Saved data entries:
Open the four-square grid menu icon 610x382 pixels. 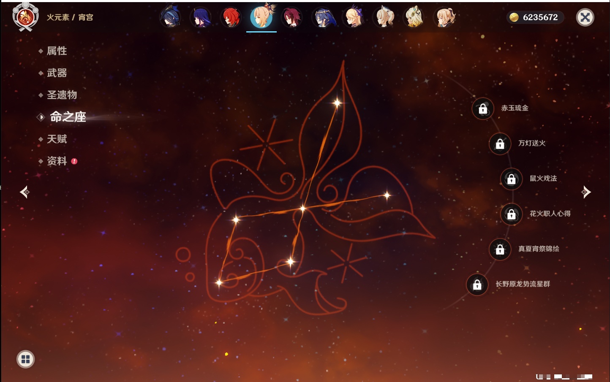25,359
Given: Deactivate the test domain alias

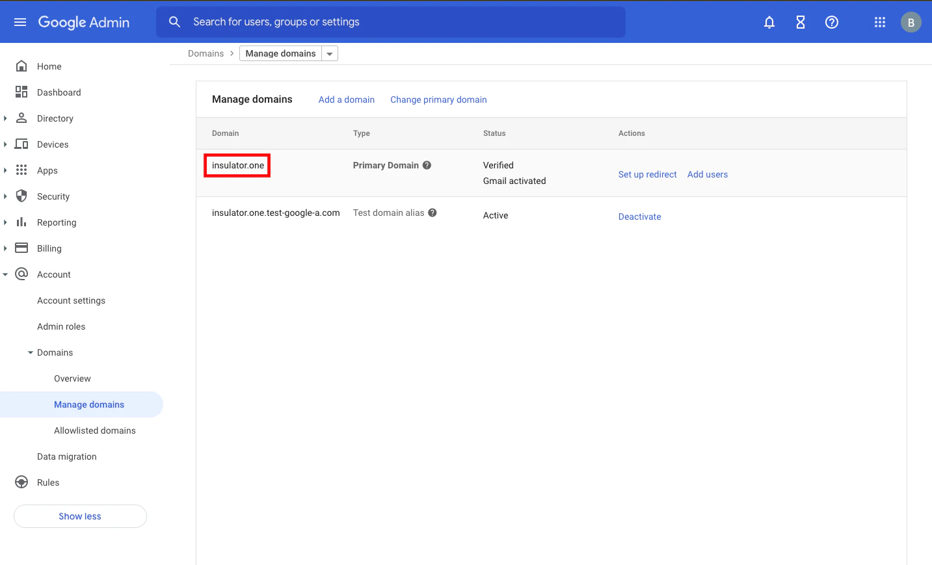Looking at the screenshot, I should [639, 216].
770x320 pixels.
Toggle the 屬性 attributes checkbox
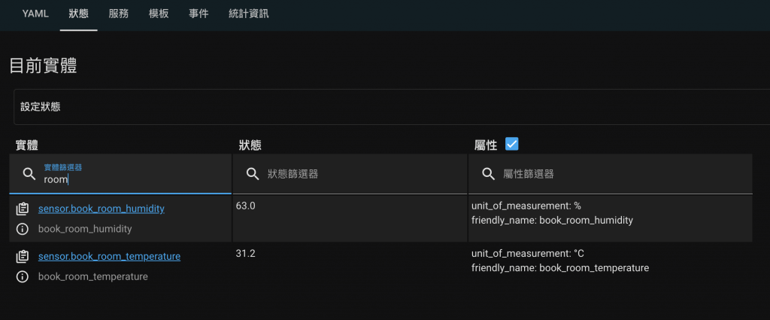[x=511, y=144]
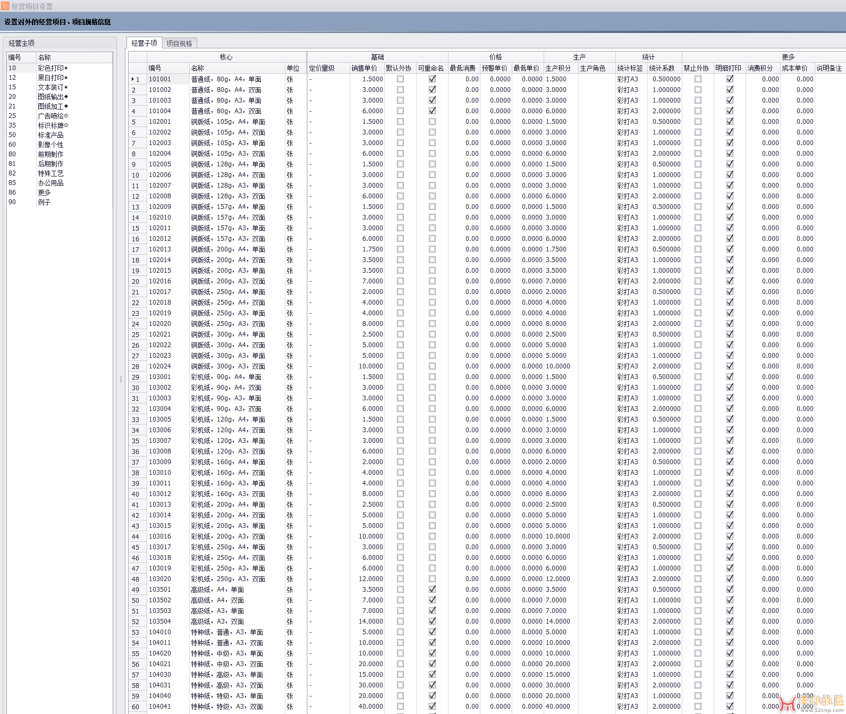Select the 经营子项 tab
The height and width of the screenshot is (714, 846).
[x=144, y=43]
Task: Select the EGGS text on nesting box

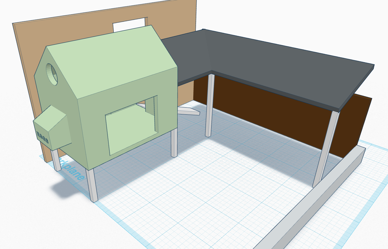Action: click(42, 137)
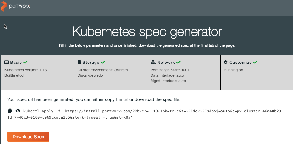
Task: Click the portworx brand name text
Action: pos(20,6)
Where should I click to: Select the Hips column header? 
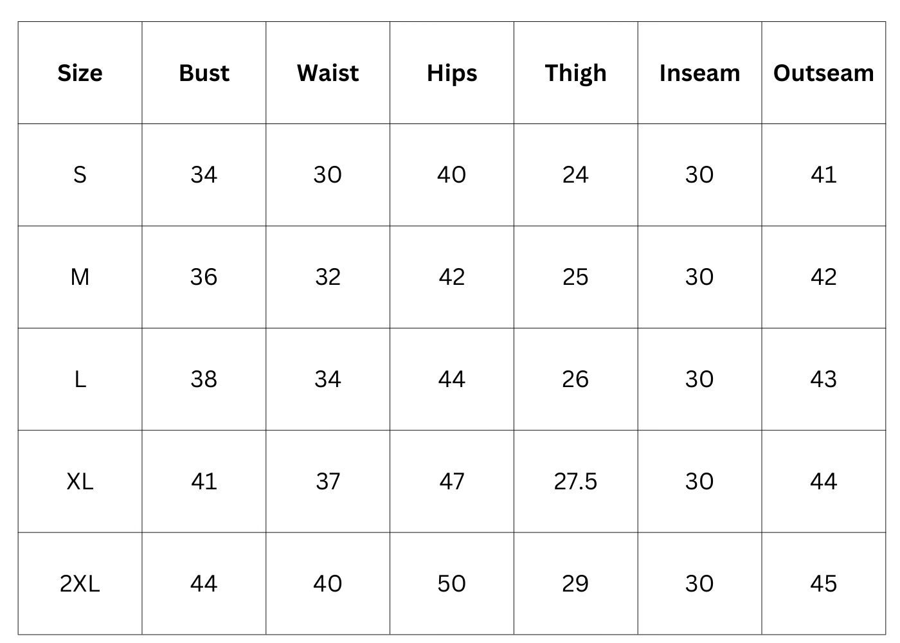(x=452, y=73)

▶ _PROMPT_
Please copy only the lines from the one that contains "770x320 pixels." through the last line of the records, exactly, and keep every picture out of the copy.

▶ _RESULT OF THIS TASK_
770x320 pixels.
Toggle the 屬性 attributes checkbox
[x=511, y=144]
Select the 经营子项 tab
The height and width of the screenshot is (714, 846).
[x=144, y=43]
Task: Select the EGGS text on nesting box

Action: click(42, 137)
Task: Click the portworx brand name text
Action: pos(20,6)
Where should I click to: Select the Hips column header? 
(x=452, y=73)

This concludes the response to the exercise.